\name{gam}
\alias{gam}
%- Also NEED an `\alias' for EACH other topic documented here.
\title{Generalized Additive Models using penalized regression splines and 
GCV}
\description{ Fits the specified  generalized additive model (GAM) to
  data. \code{gam()} is not a clone of what Splus provides.
Smooth terms are represented using penalized regression splines
with smoothing parameters selected by GCV or by regression splines with
fixed degrees of freedom (mixtures of the two are
permitted). Multi-dimensional smooths are available using penalized thin plate
regression splines, but the user must make sure that covariates are sensibly scaled
relative to each other when using such terms. For a general overview see
Wood (2001).
}
}
\usage{
 gam(formula,family=gaussian(),data=list(),weights=NULL,control=gam.control,scale=0)
}
%- maybe also `usage' for other objects documented here.
\details{ Two alternative bases are available for representing model
  terms. Univariate smooth terms can be represented using conventional
  cubic regression splines - which are very efficient
  computationally - or thin plate regression splines. Multivariate terms
  must be represented using thin plate regression splines. For either
  basis the user specifies the dimension of the basis for each smooth
  term.
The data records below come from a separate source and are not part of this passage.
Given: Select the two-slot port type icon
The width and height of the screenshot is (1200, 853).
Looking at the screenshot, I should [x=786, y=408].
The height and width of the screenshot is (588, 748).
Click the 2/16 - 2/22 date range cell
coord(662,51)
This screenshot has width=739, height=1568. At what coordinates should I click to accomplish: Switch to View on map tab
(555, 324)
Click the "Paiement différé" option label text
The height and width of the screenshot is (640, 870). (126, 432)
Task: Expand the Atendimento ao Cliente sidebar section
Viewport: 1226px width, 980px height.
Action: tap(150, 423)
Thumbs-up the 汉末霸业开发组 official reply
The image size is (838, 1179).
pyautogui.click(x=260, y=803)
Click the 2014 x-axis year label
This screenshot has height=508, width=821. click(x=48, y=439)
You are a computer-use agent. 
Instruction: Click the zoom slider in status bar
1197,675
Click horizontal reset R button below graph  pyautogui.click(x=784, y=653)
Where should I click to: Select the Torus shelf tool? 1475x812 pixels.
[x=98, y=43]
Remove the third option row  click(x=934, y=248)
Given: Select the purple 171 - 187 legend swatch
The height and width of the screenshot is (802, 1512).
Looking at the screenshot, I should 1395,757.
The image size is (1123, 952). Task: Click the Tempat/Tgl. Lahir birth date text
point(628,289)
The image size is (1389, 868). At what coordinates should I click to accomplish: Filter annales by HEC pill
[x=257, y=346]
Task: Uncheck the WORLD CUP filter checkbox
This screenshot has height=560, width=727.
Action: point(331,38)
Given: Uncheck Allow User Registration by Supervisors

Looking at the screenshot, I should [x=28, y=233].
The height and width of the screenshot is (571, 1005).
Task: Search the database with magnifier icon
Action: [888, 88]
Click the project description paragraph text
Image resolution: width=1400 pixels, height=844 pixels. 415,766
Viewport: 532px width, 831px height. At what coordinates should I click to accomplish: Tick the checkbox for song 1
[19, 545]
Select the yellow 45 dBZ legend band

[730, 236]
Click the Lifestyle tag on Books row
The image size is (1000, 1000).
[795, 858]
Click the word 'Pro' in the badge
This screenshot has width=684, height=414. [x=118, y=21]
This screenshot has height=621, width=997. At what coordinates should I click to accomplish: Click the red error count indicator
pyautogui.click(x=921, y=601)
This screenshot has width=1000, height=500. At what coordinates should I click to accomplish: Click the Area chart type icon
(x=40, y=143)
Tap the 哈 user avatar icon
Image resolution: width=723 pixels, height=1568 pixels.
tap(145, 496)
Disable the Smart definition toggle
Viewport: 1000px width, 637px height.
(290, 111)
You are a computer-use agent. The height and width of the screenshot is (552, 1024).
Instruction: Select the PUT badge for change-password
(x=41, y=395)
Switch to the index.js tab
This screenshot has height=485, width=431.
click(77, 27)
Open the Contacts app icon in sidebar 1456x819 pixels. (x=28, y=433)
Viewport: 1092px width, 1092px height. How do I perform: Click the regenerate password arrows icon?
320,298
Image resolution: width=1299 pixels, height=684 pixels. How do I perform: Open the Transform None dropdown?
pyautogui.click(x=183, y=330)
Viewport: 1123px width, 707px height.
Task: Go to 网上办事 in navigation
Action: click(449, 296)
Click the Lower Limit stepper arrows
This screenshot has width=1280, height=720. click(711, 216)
The dimension of the basis is one more than the maximum degrees of freedom that the 
  term can have, but usually the term will be fitted by penalized
  maximum likelihood estimation and the actual degrees of freedom will be
  chosen by GCV. However, the user can choose to fix the degrees of
  freedom of a term, in which case the actual degrees of freedom will be
  one less than the basis dimension.

  Thin plate regression splines are constructed by starting with the
  basis for a full thin plate spline and then truncating this basis in
  an optimal manner, to obtain a low rank smoother. Details are given in
  Wood (MS submitted). One key advantage of the approach is that it avoids
  the knot placement problems of conventional regression spline
  modelling, but it also has the advantage that smooths of lower rank
  are nested within smooths of higher rank, so that it is legitimate to
  use conventional hypothesis testing methods to compare models based on
  pure regression splines.  
  
  In the case of the cubic regression spline basis, knots  of the spline are placed evenly
  throughout the covariate values to which the term refers:  For
  example, if fitting 101 data with an 11 knot spline of \code{x} then
  there would be a knot at every 10th (ordered)  \code{x} value. The
  parameterization used represents the spline in terms of its
   values at the knots. Connection of these values at neighbouring knots
     by sections of  cubic polynomial constrainted to join at the knots so as to be 
     continuous up to and including second derivative yields a natural cubic 
spline through the values at the knots (given two extra conditions specifying 
     that the second derivative of the curve should be zero at the two end 
     knots). This parameterization gives the parameters a nice interpretability. 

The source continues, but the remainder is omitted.